Irvin Flack, 2008-09-23
Thanks for these reviews. On FRBR: I think the model is very useful but is still very much based around the print monograph as the default object of description; understandably, given the history of libraries. The WEMI model can be used on non-textual resources but not without some awkward shoehorning, as Martha Yee and others have pointed out, eg in this great paper on Lubetsky’s Work Principle: . The work concept, which is quite straightforward when applied to a published text, gets complicated when applied to a movie, serial, website, photograph of an art work, recording of a opera performance, etc. As far as RDA goes, it seemed early on that it was adopting a half-hearted approach to FRBR, but now it seems more fully committed to it, which will at least enable the model to be more fully tested.
-Irvin
Chris Schwartz, 2008-09-24
Hi Irvin,
I just printed off Martha Yee’s article, “Lubetzky’s Work Principle.” Thanks for recommending it.

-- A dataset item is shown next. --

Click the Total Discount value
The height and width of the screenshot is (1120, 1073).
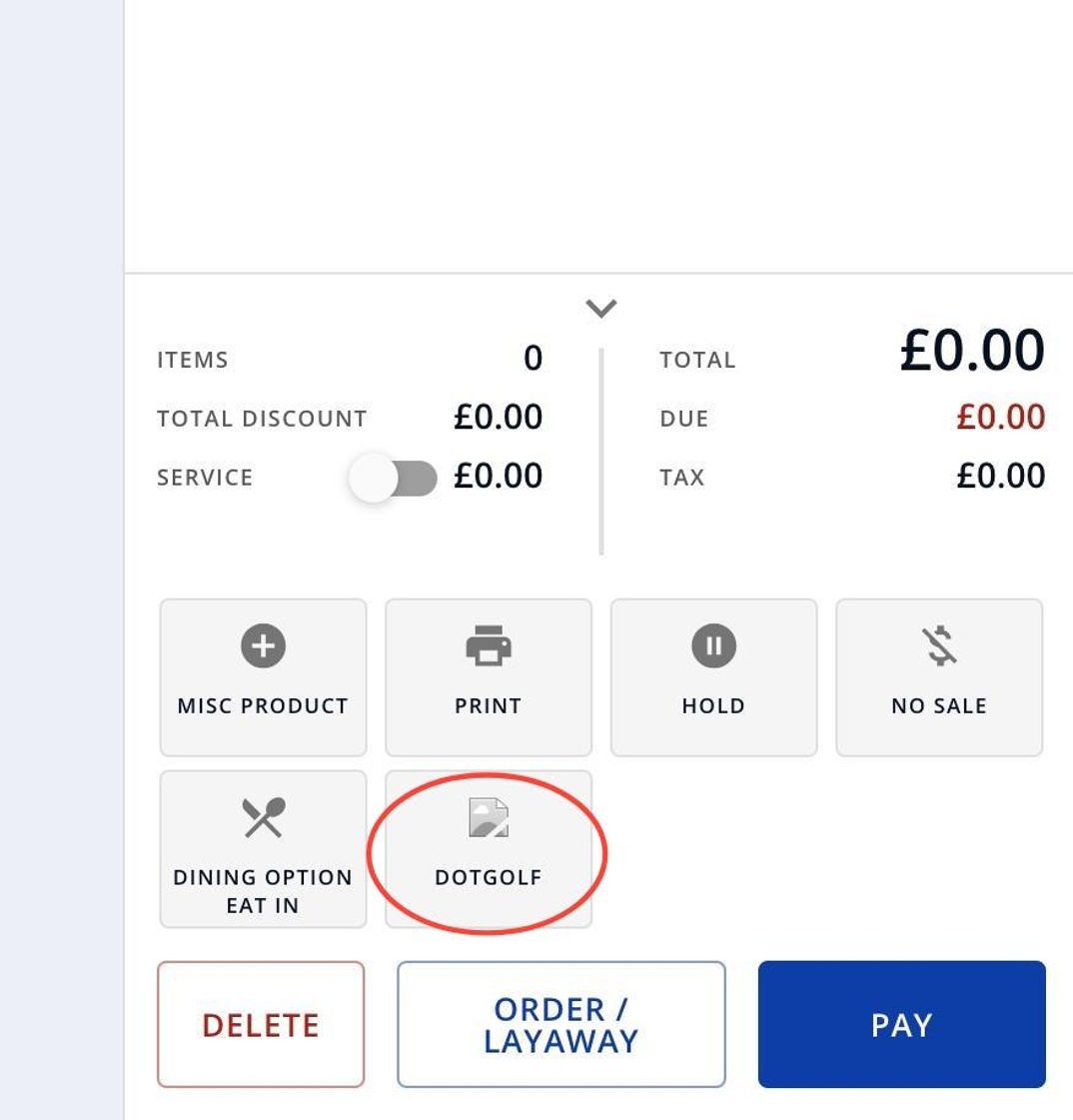498,418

Several of the authors in the Taylor book make the same point as Yee concerning the Procrustean bed of Work-Expression-Manifestation-Item. In fact, a lot of monographs would work better with just Work-Manifestation-Item, IMHO.

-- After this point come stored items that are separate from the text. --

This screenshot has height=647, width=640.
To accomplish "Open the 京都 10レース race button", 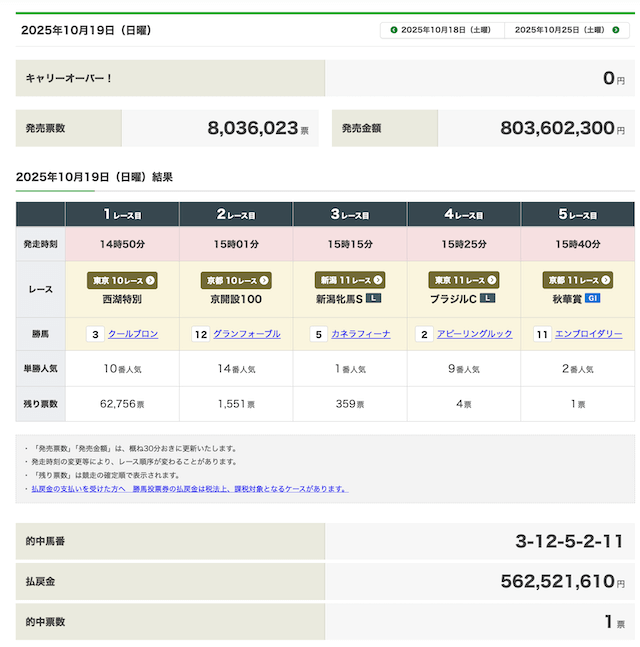I will click(x=236, y=280).
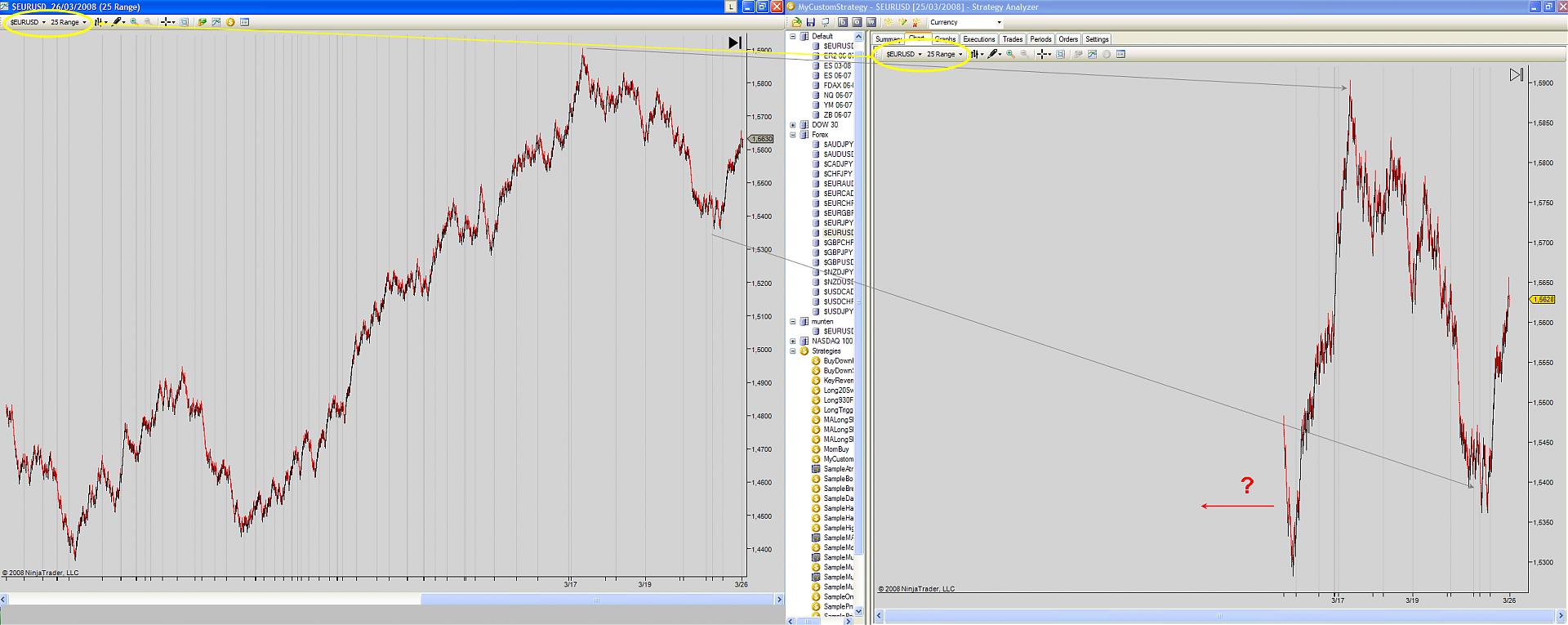Click the 'b' backtest button icon
The image size is (1568, 625).
pos(844,22)
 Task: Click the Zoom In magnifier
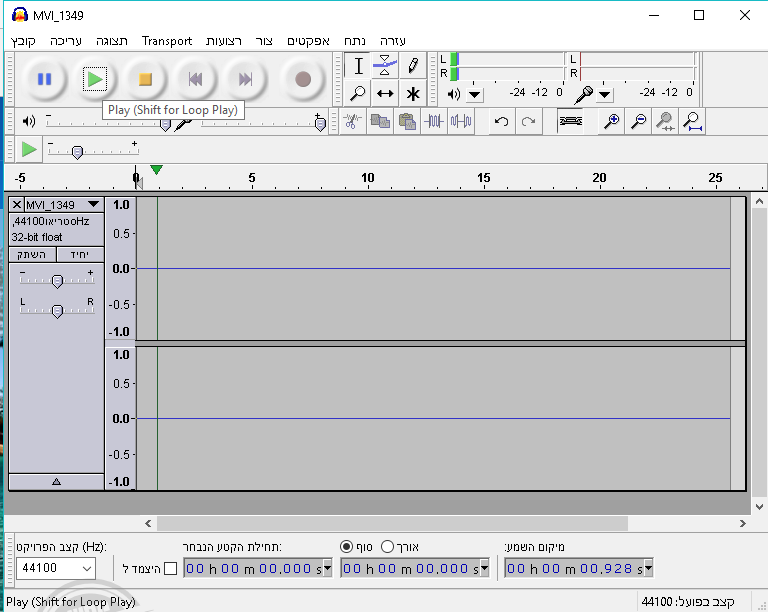[611, 122]
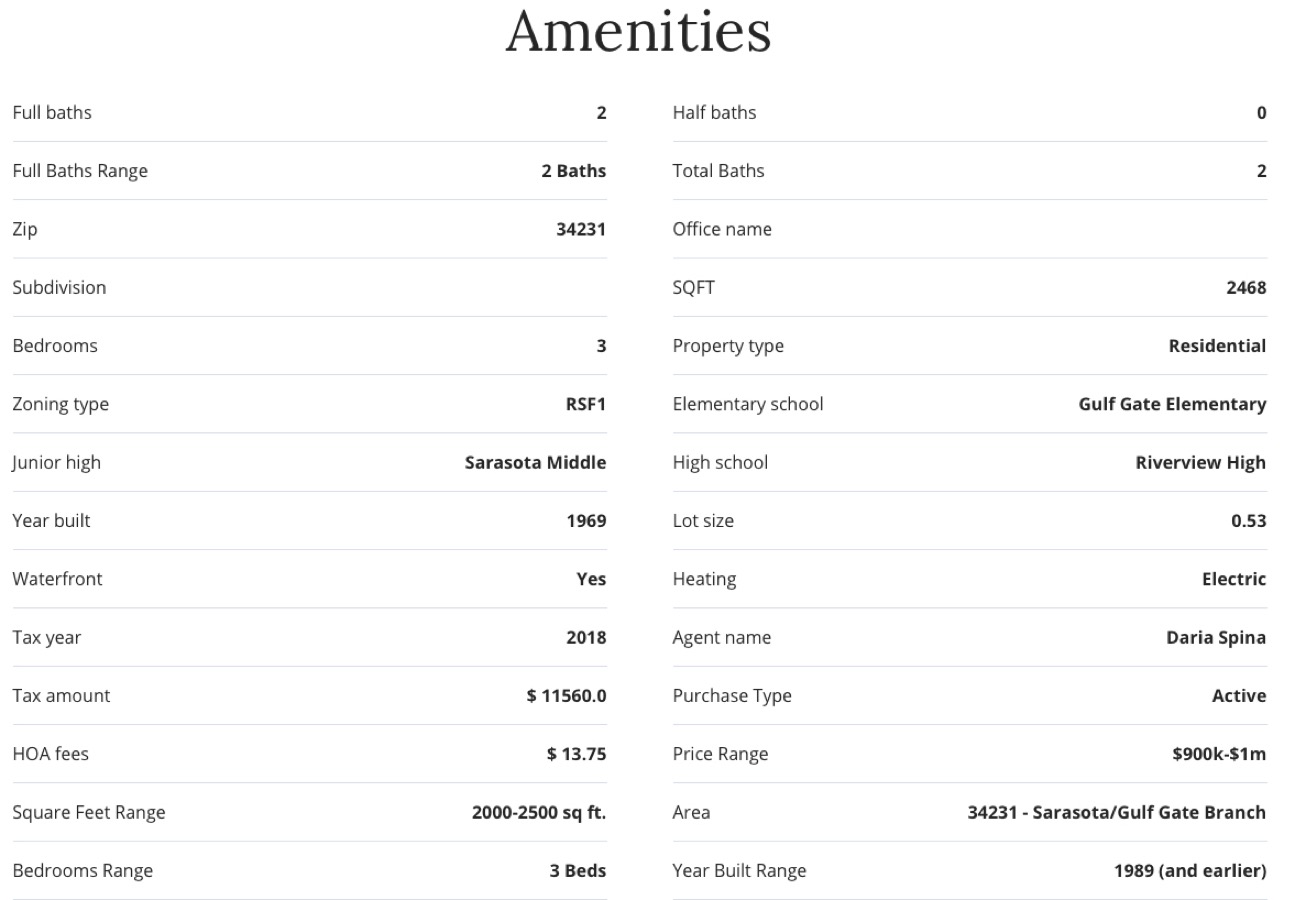
Task: Click the lot size value 0.53
Action: pyautogui.click(x=1248, y=521)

Jonathan Rochkind, 2008-10-27
But if some works (monographic and otherwise) work better with the four levels, and many monographs are fine with three of those four–then that to me says four is good. It doesn’t hurt the works that don’t need it.
On the other hand, perhaps there are some works that could really use five, or six, levels. A model is always just an approximation of reality, but four levels seems a pretty good compromise to me. There are always the ability for other relationships to be drawn other than the ‘level 1’ sets, to specify things further.
Although the whole model is, for better or for worse, based on a formal abstraction of traditional cataloging practice, that was mostly designed for monographs, with everything else being an ‘edge case’. But I’m not sure what to do that’s better. If there are human catalogers describing the bibliographic/documentary/information universe, we’re a lot better off if they’re all using the same formal model, so we can have all agreed on what the data we’re recording actually means. But maybe there’s a better way to do it? If there is, nobody’s supplying it.